Par fainéantise, ce blog est en jachère depuis un mois. Les sujets n’auraient pourtant pas manqué. Le magnifique appel de Thierry Mariton pour un emprunt forcé se serait bien prêté à de longs développements en dépit de son caractère confidentiel. Ne doutons toutefois pas qu’après le 7 juin il sera enfin entendu et promu par les gardiens de nos finances. Les polémiques sur le discours du Saint-Père en Terre Sainte auraient également pu être l’occasion de considérations érudites. C’est vrai que ce pape fut membre obligatoire des jeunesses hitlériennes et qu’il est naturel de se méfier de tout ce qu’il peut dire concernant la shoah et que nos résistants qui ont eu le courage et la vertu d’attendre pour venir au monde que la bête immonde se soit retirée ont raison de nous alerter. D’ailleurs à l’époque où il fréquentait le séminaire plutôt que les réunions éducatives des dites jeunesses, il devait déjà tramer de sombres desseins qui expliquent le peu d’attention que lui porta une police politique autrement plus méfiante habituellement avec le cléricalisme philosémite.
Même les amis inconnus qui m’envoient de beaux messages pour me proposer des liquidités à des taux usuraires, des voitures à des prix exorbitants ou autres expanseurs de sexe suédois et pilules aphrodisiaques auraient mérité quelques remerciements. Ce d’autant plus qu’ils n’hésitent pas à m’écrire en anglais, en allemand, en russe ou en chinois. Cette notoriété internationale fait chaud au coeur.

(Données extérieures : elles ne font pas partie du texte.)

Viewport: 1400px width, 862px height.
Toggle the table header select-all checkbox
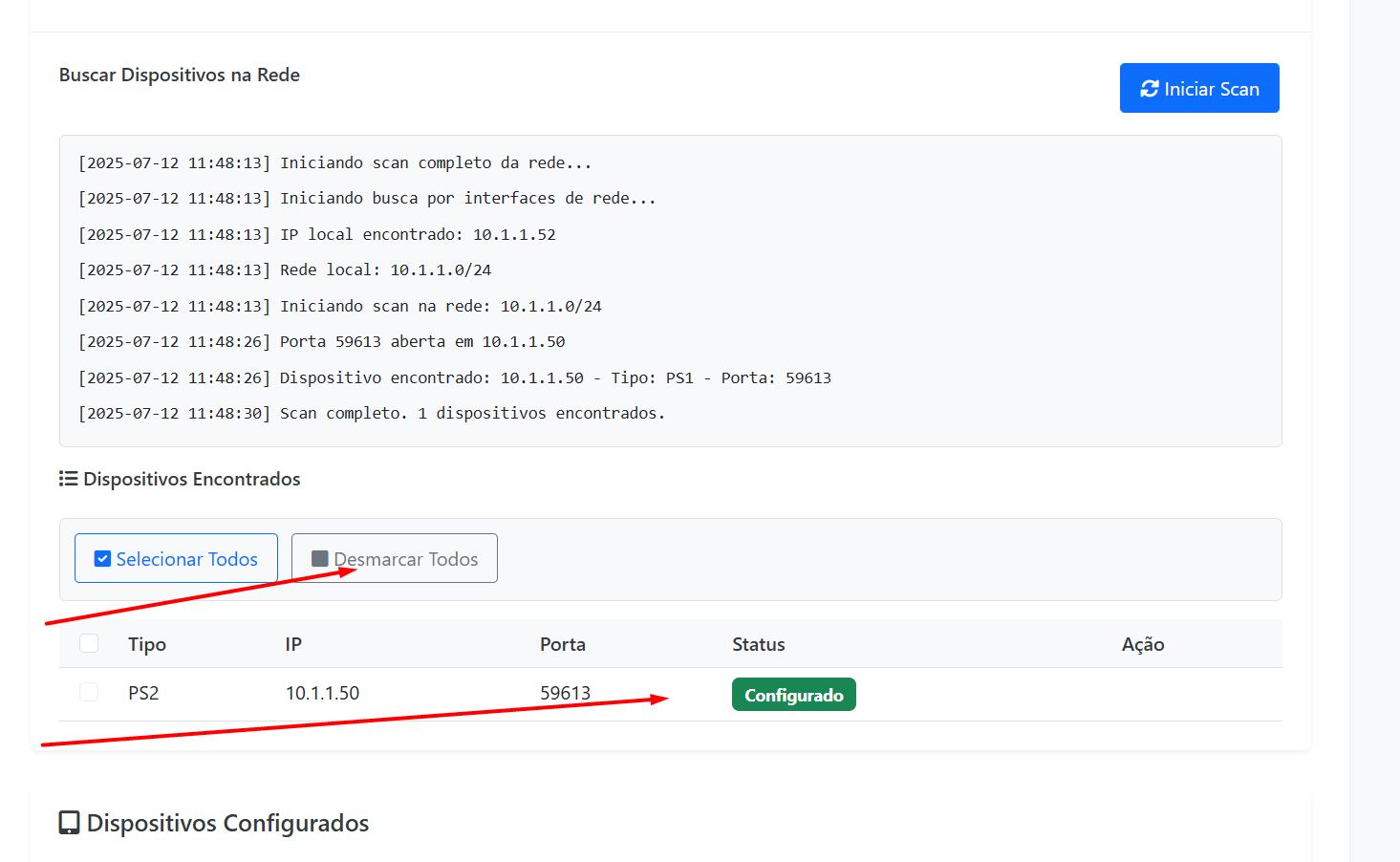pyautogui.click(x=89, y=643)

Même le beau mouvement démocratique des étudiants en “master d’arts martiaux et sciences politiques” de l’université de Lyon aurait pu faire l’objet de commentaires grinçants. Rassurons-nous, la pitoyable tentative cinématographique des factieux de l’UMP n’enraiera pas leur mouvement pour une université plus belle, plus juste, plus humaine.
C’est pourtant une simple promenade parisienne qui justifie ce retour. Quelle émotion de voir ce panneau arboré par un mendiant qui n’hésite pas à se séparer de jeunes chiots chers à son coeur en face de l’Académie française et écrit sur son morceau de carton: ” Une petite pièce pour manger, merci bocu”. Cet hommage à la beauté de la langue et à la syntaxe qui n’hésite pas à faire référence aux origines balkaniques du malheureux mérite un véritable éloge.
Pour celui qui a eu le courage de rajouter ce cri d’amour de la liberté, “Ni dieu ni maître”, à l’entrée nord de la cour carrée du Louvre, je reste plus circonspect. Se rend-il bien compte qu’à l’époque de la construction de la dite cour, il aurait amplement mérité l’estrapade pour son appel généreux? Une telle abnégation rétrospective laisse sans voix.
Moment de frayeur également en entrant au Palais-Royal. Une palissade interdit l’accès à la magnifique oeuvre de Buren. La menace de ce grand artiste aurait-elle été mise à exécution? Heureusement, il n’en est rien! Les bandes verticales blanches et noires sont traversées de hublots qui confirment que notre gouvernement a enfin pris la question culturelle au sérieux. La réfection de cette magnifique création est en cours. Quel plaisir de voir de l’argent si bien dépensé.
Enfin, cette belle inscription, “Dieudonné Soral Résistance”, pochée au seuil d’une station de métro d’un des derniers bastions de la ceinture rouge de Paris ne manquera pas de faire définitivement oublier les errements d’anciens communistes. Jacques Doriot sera définitivement balayé par ce mouvement qui balaiera définitivement l’influence sioniste. Désormais les communistes dissidents ne se fourvoieront plus avec l’occupant. Avec leurs camarades, ils resteront tous à la pointe de la lutte contre la tyrannie, la xénophobie.
Décidément la jachère a du bon, elle permet d’observer comment le bon grain chasse naturellement l’ivraie. Les belles inscriptions fleurissent un peu partout, et ce n’est que justice puisque c’est le printemps.